Exercise a. In the records, copy out everything from the line containing "Given: Toggle Mixed" down to the end of the records, without any changes.

** begin Passage **

Risk & Experimentation
We solve important and/or difficult problems. Good delivery means effectively finding the right solution and managing risk. To do that, we employ experiments - things that help us build the right thing and build it right. But it can be hard to know which methods to employ when. We are successful when we are committed to a higher mission objective, but use experiments and risk management to find the best path(s) to meet that need.
We solve important and/or difficult problems. Good delivery means effectively finding the right solution and managing risk. To do that, we employ experiments - things that help us build the right thing and build it right. But it can be hard to know which methods to employ when. We are successful when we are committed to a higher mission objective, but use experiments and risk management to find the best path(s) to meet that need. Experimentation-related terminology commonly thrown around include: discovery, MVP, prototype, pilot, problem-solution fit, fail fast, iterate, alpha, beta, A/B test, mockup, wireframe, user validation, research spike, proof of concept, lean startup, lean impact, continuous learning, feedback, analytics. Let's try and bubble this all up to 3 questions in order to dive into what is appropriate when.
Note: Equivalent logic applies to whole "products" or major features/initiatives that aren't truly a separate product.
1. What is the magnitude of value?
Some solutions are truly mission critical and will impact the lives of many. Other solutions are necessary but far less critical. Even within the same product we may be building the forms used by 100k people a month to grant access to life-altering benefits while also creating some admin screens used for occasional housekeeping by a handful of in-house government staff.
Not all features require the same level of process and polish. Coupled with always-limited budgets, we must set a level of effort appropriate to the situation - as too much effort on a less-critical feature robs resources for more important functionality. We triage which functions get the 'white glove' touch vs. 'good enough'. That is not "cutting corners." Rather, it's managing resources and it is very important.
2. Where is the risk or unknown?
The product management concept of the "3 lenses" provides a framework for the typical categories of unknowns in digital products. Pictured below, gaining a holistic view of the product requires us to consider the feasibility (can be built), desirability (will be valued by users), and viability (has a sustainable business model). As a starting point, you need to be clear on where major risk resides.

Feasibility: We aren't certain of which technical solution to choose, need to confirm if certain technologies or architectures can meet specific performance needs, or need to know if the functionality can be achieved at all.
Research spikes are short and low-effort (often less than 1 engineer for 1 sprint) explorations on some very specific feasibility question. Example: will PostgreSQL JSONB fields support the specific query needs we have? I could research the docs, perhaps spin up a local version and seed some data to demonstrate a couple key queries. If we confirm that it cannot be done, we can move along and no longer consider that option.
Engineering or architectural proof of concepts (PoCs) are more involved, trying to meet a vary targeted subset of requirements. Code is throw-away, so we simplify all other typical solution constraints (we don't need robust testing, infrastructure automation, etc.). Example: will AWS Lambda and SQS give us all we need for managing a data pipeline including managing failed transactions? We can set that up in a sandbox environment that is not "production grade."

** end Passage **
** begin Data listing **

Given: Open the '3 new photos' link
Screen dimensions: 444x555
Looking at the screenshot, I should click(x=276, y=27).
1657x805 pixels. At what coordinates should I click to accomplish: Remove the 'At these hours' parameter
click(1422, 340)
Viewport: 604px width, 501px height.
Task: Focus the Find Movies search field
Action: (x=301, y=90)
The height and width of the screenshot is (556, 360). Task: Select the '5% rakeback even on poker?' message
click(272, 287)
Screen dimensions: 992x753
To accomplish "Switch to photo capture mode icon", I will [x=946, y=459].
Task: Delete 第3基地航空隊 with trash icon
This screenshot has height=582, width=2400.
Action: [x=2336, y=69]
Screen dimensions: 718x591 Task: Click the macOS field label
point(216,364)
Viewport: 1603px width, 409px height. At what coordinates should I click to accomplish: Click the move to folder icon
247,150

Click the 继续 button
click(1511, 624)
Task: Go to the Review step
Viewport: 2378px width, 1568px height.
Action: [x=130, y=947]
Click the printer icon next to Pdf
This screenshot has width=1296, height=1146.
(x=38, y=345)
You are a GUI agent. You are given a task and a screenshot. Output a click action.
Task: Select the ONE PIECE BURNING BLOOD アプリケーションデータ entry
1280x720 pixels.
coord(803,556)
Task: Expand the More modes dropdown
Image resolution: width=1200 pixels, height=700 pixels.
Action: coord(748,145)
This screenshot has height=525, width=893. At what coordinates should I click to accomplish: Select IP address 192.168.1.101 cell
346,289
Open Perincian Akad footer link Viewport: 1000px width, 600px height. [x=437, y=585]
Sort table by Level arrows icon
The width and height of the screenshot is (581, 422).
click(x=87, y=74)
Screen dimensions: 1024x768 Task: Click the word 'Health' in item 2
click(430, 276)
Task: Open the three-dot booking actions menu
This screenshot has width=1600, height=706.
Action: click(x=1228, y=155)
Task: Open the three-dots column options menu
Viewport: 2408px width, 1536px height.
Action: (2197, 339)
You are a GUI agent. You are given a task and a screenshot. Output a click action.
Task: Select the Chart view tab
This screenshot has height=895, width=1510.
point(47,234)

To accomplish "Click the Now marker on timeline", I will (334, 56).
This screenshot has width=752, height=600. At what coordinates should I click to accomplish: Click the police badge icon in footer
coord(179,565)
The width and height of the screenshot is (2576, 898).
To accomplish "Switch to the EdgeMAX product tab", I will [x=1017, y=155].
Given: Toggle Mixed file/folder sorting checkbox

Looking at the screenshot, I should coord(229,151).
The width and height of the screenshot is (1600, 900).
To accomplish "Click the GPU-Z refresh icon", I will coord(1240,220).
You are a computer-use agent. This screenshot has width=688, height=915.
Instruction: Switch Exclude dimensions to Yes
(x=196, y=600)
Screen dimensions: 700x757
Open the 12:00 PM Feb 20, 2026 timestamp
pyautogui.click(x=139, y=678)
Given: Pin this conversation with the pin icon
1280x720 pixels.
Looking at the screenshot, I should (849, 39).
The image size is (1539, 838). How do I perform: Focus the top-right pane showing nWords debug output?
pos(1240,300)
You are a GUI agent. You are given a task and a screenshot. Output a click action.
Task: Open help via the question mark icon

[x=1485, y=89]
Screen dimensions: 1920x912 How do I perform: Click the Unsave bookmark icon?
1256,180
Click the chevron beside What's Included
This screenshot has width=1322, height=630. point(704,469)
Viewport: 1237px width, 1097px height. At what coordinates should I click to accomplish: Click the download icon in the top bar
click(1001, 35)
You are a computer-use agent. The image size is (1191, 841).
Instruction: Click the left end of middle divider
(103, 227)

** end Data listing **

Exercise b. Continue the passage on risk and experimentation from the point where it stops.

Task result a.
Given: Toggle Mixed file/folder sorting checkbox

Looking at the screenshot, I should coord(229,151).
The width and height of the screenshot is (1600, 900).
To accomplish "Click the GPU-Z refresh icon", I will coord(1240,220).
You are a computer-use agent. This screenshot has width=688, height=915.
Instruction: Switch Exclude dimensions to Yes
(x=196, y=600)
Screen dimensions: 700x757
Open the 12:00 PM Feb 20, 2026 timestamp
pyautogui.click(x=139, y=678)
Given: Pin this conversation with the pin icon
1280x720 pixels.
Looking at the screenshot, I should (849, 39).
The image size is (1539, 838). How do I perform: Focus the top-right pane showing nWords debug output?
pos(1240,300)
You are a GUI agent. You are given a task and a screenshot. Output a click action.
Task: Open help via the question mark icon

[x=1485, y=89]
Screen dimensions: 1920x912 How do I perform: Click the Unsave bookmark icon?
1256,180
Click the chevron beside What's Included
This screenshot has width=1322, height=630. point(704,469)
Viewport: 1237px width, 1097px height. At what coordinates should I click to accomplish: Click the download icon in the top bar
click(1001, 35)
You are a computer-use agent. The image size is (1191, 841).
Instruction: Click the left end of middle divider
(103, 227)

Task result b.
Desirability: We don't know if users will want to use the product at all, or perhaps aren't sure which of many design directions might best serve their needs. Worse yet, sometimes we think we know what users want. If we haven't validated those ideas, we are at risk of spending a lot of effort building the wrong thing only to figure that out after launch. Even if the solution idea comes from a user or SME, validation of desirability is still often warranted.
User research tests higher-level ideas or generates insights about user desires and motivations. It prunes some possible directions (if users don't care about a workflow happening more quickly, then we don't need to chase down solutions for streamlining). There are many research techniques that are best covered elsewhere.
UI prototypes come in various forms (low-fidelity/high-fidelity mockup, wireframe, click-through prototypes). We use prototypes to simulate key aspects of system interaction. We can learn that the interactions, terminology, and layout are intuitive and help users achieve their goals (or not). It can be challenging to convey a more sophisticated experience that depends on data or other "real app" functionality (see Alpha prototypes).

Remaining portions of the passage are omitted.